INTERVENÇÃO EXECUTIVA
Especialista: Decretos sobre big techs impactam liberdade de expressão no Brasil
Luis Fernando Prado avalia que novas regras para plataformas digitais exigirão filtros mais rigorosos e podem alterar o cenário da internet no país. STF julgará caso em 10 de junho.
O especialista em direito digital Luis Fernando Prado afirmou que dois decretos assinados pelo presidente Luiz Inácio Lula da Silva no final de maio sobre a regulamentação das plataformas digitais, as chamadas big techs, impactam diretamente a liberdade de expressão no Brasil. A declaração foi feita durante entrevista ao CNN Novo Dia nesta sexta-feira, 05/06/2026.
"Essas regras que estão sendo rediscutidas impactam a liberdade de expressão, não podemos fugir desse debate", ressaltou Prado. "O que se debate é se essa afetação é justa ou injusta, mas o fato é que qualquer regra que trate da responsabilização de intermediários por conteúdo de terceiro na internet terá seus impactos na liberdade de expressão."
O cenário digital brasileiro tende a se transformar. "Teremos uma internet diferente no Brasil do que tivemos até hoje: uma internet em que as plataformas terão mais estímulos e obrigações para remover conteúdo, e os filtros aplicados por elas estarão mais rigorosos", previu o especialista.
Prado explicou que os usuários perceberão uma maior rigorosidade nos filtros de conteúdo nos próximos anos. "Temos hoje, por efeito desses decretos do Poder Executivo, uma regra de liberdade de expressão no Brasil diferente do que tínhamos anteriormente: as plataformas precisarão fazer um controle maior do que os usuários postam", detalhou.
Outro ponto de atenção levantado pelo especialista é a possibilidade de o Poder Executivo alterar as regras do Marco Civil da Internet. "O que chama atenção disso tudo é que estamos rediscutindo o Marco Civil da Internet sem uma alteração no Legislativo", pontuou Prado, questionando a legitimidade da intervenção.
O STF (Supremo Tribunal Federal) agendou o julgamento sobre o tema das big techs para o dia 10 de junho.
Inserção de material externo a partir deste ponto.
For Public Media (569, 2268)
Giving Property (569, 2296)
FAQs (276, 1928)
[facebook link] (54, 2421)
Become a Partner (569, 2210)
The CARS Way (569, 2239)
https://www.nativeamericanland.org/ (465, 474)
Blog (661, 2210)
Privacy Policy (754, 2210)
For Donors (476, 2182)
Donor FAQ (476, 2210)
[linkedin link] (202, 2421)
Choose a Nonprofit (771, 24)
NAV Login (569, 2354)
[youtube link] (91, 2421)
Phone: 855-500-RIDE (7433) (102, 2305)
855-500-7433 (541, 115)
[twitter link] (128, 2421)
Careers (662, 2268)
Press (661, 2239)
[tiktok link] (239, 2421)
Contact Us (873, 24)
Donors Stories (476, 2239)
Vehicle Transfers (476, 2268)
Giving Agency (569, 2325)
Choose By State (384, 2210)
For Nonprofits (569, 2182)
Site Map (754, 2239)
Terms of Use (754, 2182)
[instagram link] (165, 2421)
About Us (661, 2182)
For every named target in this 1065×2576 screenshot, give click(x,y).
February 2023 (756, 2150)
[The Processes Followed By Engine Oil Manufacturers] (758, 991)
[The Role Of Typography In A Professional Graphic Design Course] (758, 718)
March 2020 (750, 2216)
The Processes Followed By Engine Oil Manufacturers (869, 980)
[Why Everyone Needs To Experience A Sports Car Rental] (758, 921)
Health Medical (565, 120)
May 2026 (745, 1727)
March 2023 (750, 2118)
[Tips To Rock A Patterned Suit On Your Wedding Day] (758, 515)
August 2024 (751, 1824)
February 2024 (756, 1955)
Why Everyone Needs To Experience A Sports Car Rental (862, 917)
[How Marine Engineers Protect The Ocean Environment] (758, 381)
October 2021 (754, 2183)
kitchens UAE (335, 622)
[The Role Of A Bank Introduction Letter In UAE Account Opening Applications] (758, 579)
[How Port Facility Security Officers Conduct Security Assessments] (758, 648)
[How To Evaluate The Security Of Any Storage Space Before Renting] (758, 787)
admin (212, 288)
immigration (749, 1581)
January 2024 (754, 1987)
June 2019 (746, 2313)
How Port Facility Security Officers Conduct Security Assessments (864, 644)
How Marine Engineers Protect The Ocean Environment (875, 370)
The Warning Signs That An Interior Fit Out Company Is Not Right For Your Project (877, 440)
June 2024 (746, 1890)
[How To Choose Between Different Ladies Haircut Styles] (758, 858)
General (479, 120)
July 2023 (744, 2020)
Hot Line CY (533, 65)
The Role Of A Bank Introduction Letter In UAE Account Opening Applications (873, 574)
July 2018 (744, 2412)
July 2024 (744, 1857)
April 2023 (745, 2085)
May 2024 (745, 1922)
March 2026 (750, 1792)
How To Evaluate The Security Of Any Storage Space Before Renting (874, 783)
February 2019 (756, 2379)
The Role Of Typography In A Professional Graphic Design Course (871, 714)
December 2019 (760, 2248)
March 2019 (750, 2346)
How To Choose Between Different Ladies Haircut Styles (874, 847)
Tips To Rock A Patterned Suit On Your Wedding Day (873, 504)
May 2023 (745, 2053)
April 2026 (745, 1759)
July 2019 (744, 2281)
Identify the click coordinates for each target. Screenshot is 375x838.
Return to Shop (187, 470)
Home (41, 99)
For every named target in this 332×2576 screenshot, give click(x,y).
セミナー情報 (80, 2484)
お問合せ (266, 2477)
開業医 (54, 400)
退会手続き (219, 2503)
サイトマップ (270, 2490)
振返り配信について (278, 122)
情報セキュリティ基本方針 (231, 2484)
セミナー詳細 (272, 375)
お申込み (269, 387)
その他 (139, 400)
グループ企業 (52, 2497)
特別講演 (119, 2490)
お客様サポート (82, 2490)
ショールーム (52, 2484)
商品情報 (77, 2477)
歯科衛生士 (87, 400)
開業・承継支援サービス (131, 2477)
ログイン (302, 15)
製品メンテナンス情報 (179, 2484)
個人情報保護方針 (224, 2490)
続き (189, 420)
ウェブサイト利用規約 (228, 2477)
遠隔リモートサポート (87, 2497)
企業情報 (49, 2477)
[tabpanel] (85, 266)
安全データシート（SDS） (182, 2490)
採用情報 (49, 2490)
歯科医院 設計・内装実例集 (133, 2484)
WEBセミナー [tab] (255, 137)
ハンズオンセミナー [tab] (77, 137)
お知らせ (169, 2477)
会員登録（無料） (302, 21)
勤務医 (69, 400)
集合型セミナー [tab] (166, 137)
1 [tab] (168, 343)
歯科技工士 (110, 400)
Entenda o caso das big techs
Um dos decretos visa atualizar a regulamentação do Marco Civil da Internet, reforçando a prevenção e o combate a fraudes, golpes e atos criminosos em plataformas digitais. A nova norma possibilita a responsabilização das empresas e atribui à ANPD (Agência Nacional de Proteção de Dados) a competência para regular, fiscalizar e apurar infrações.
Entre as mudanças, destaca-se a obrigação de que empresas de anúncios mantenham registros que permitam identificar autores e responsáveis por eventuais danos a vítimas.
As plataformas também deverão adotar medidas preventivas para coibir a disseminação de conteúdos relacionados a crimes graves, como terrorismo, exploração sexual infantil, tráfico de pessoas, incentivo à automutilação e violência contra mulheres.
Em casos de conteúdos criminosos impulsionados por publicidade paga, as empresas poderão ser responsabilizadas por falhas recorrentes na prevenção. Para outros tipos de conteúdo, a remoção poderá ser solicitada após notificação.
O segundo decreto estabelece diretrizes para ampliar a proteção de mulheres no ambiente digital e detalha os deveres das plataformas na prevenção e resposta a casos de violência online.
Segundo o Palácio do Planalto, as empresas terão que agir para coibir a disseminação de crimes, fraudes e violências, minimizando danos a vítimas, especialmente em situações de exposição de imagens íntimas não consentidas, mesmo quando geradas por IA (inteligência artificial).
O decreto determina que as plataformas digitais disponibilizem um canal específico, permanente e acessível para denúncias de conteúdos íntimos divulgados sem consentimento, com prazo de remoção em até duas horas após a notificação. A proibição do uso de IA para produção de imagens íntimas de mulheres também passa a fazer parte das exigências preventivas.
Reação da oposição
Congressistas da oposição apresentaram ao menos 24 PDLs (Projeto de Decreto de Lei) com o objetivo de reverter os dois decretos de Lula. O foco principal da oposição é o decreto 12.975, que atualiza o Marco Civil da Internet.
Esses projetos precisam ser aprovados em ambas as Casas do Congresso. Diferentemente de um projeto de lei convencional, os PDLs não passam por sanção presidencial, tendo o poder de sustar decisões do Poder Executivo.
Dos projetos apresentados, 17 são de deputados do PL, 2 do Novo, 3 do União e 2 do Republicanos.